At the point in the future when the Government has negotiated a draft trade deal, they will have to lay that draft treaty in front of Parliament and give MPs or Lords 21 days to review it.  Parliament is free to say that the treaty shouldn’t be ratified and, should it wish, can repeatedly delay that ratification – indefinitely if it wants to.  In addition, if a treaty requires changes to domestic legislation in order for the UK to comply with the terms of the negotiation, then that legislation would need to be voted on in Parliament and MPs, again, are free to reject the changes if they so wish.

I absolutely accept that there is a debate about the best way for Parliament to be involved on reviewing trade deals and I know that others take different views about whether existing processes are sufficient at the current time.  Yet, it is not true to suggest Parliament does not have the ability to review, discuss, debate, vote on and, should they wish, delay and practically stop implementation.


So, after all of the noise since Monday night, where are we?

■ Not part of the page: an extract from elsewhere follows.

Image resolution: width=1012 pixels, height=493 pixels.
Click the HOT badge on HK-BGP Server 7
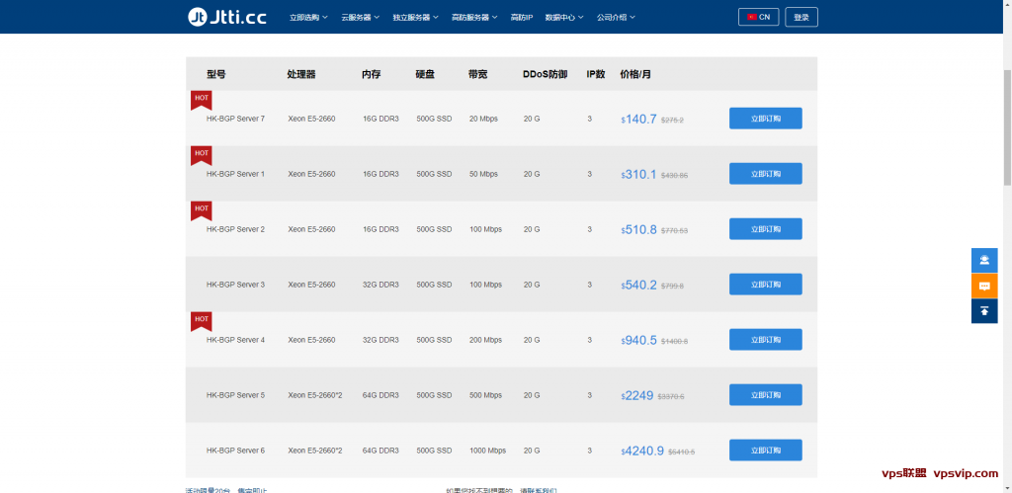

Well, on Monday morning the UK Government was committed ensuring the NHS wasn’t sold off, committed to high food standards in any future trade deal, committed to high animal welfare standards in any future trade deal and there was a law that had already been in place for ten years which ensured scrutiny and oversight of trade deals.

Then Monday night came along and MPs, such as myself, voted on a continuity bill which wasn’t supposed to be about future trade deals.

And, on Tuesday morning, nothing changed.  The UK Government remained committed to ensuring the NHS wasn’t sold off, high food standards n any future trade deal, high animal welfare standards in any future trade deal and the law remains in place still allowing scrutiny of any trade deals which the Government signs by Parliament.

Instead, what has actually happened is that a number of groups and people, some with pretty crude political and ideological motives, have caused unnecessary concern and anxiety by misrepresenting what happened.  And this is happening, currently, every few weeks – as certain organisations and parts of the media play games with the Parliamentary process and what we are doing.  We had the same histrionics and same media outlets accuse us of voting to lower food standards over the Agriculture Bill a number of weeks ago as we did this week over the Trade Bill.  Some of the press stories and posts could almost have been cut-and-paste word-for-word statements.  And, each time, these bills are about something else and the Government’s intention and approach do not change irrespective of what is alleged.

For me, putting aside all of the silly political game playing (as frustrating as it is), the heart of this issue is the UK becoming comfortable again with controlling trade policy.  The EU has dealt with our trading relationships with other countries since 1973.  It has signed trade deals on our behalf (too slowly, in my view).  It has negotiated on behalf of us.  We have forgotten how trade works and the need for a proper conversation about how it works.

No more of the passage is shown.